One thing you could put in your “options for worst case scenarios” is – you could rent out the main house, and live in the guest house – collecting rent on the main house would presumably be more/cover more of the mortgage. So it might be another option to keep in your back pocket?
I have definitely used savings to top off my Roth a couple of times – I din’t like it, but I also hated to leave the Roth unfunded for that year. Thankfully I’ve got things more organized now and have monthly contributions rather than having to come up with the whole amount in April.
I spent a few years building up a significant emergency fund – enough to cover my expenses for a full 12 months – in staggered CDs that mature every month – if I don’t need it, it just auto renews for a year.
A month ago, I needed to come up with a big chunk of money relatively quickly – and ended up taking 20k out of of my HELOC – but I’ve decided to use my efund to pay that back @2k per month.
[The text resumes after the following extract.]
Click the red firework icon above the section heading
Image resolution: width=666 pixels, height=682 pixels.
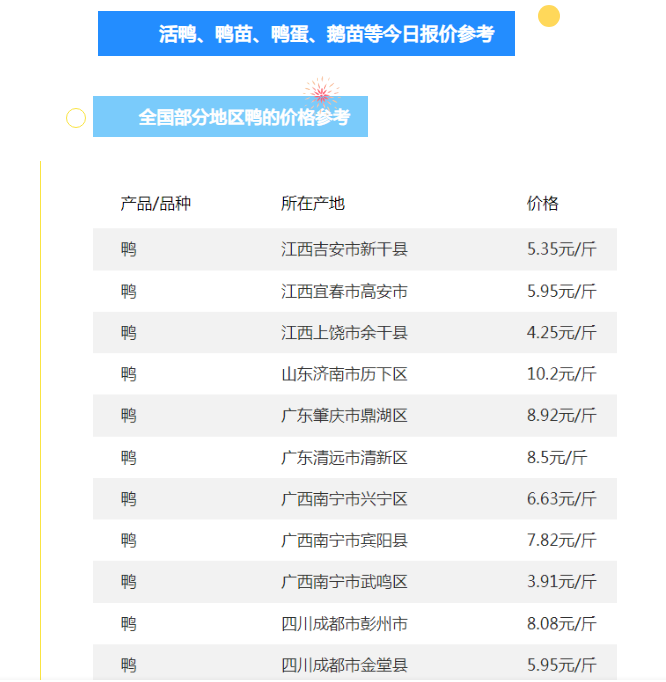pos(321,93)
By that point I will no longer have a car payment, and will use that to start building up my efund again.
I’m feeling okay with my decision – but there’s that little niggling doubt that doesn’t like me SPENDING my emergency fund 😀
Spending your emergency fund can be nerve-wracking, but probably not much more nerve-wracking than having a HELOC, right? And good point about the guest house. That would be an extremely worst case scenario since I like my space. But even if I chose to stay in the main house, I could rent out a room or two if things got super tight.
I’ve decided against doing a CD ladder (I have a post on why coming out in the next couple of weeks), but I’m glad it’s working for you. I hope you’re able to build up your EF soon once your car payment is gone.
The HELOC was something that I opened as a “just in case” option – originally the idea was to have it in case there was something urgent that required a larger amount of money than I could pay off in one month of emergency money CD, or one credit card cycle – since the interest rate is 5% instead of 20%
Which, I guess is what I ended up using it for! So, yay me 😀
I have 5 more car payments, so starting in September I will throw another $500 (rounding UP my car payment) either at the HELOC or to start building up the efund. We’ll see how I feel – I am *itchy* to get rid of ALL my debts ASAP.
I love that you openly talked about how fear affects your financial decisions in this post!! I feel like these are natural feelings we all go through. Everyone is fighting their own insecurities. And being a finance blogger, we’re supposed to always do the logical thing. But fear is illogical. It’s a balance between doing the “best” thing and the “best for us” thing. Seems like you’re doing a great job on this!
Thanks! It’s definitely a battle sometimes (obviously), but I think in the end I can get myself to the point where the most of my decisions are made via logic. I’m inching my way there, anyway.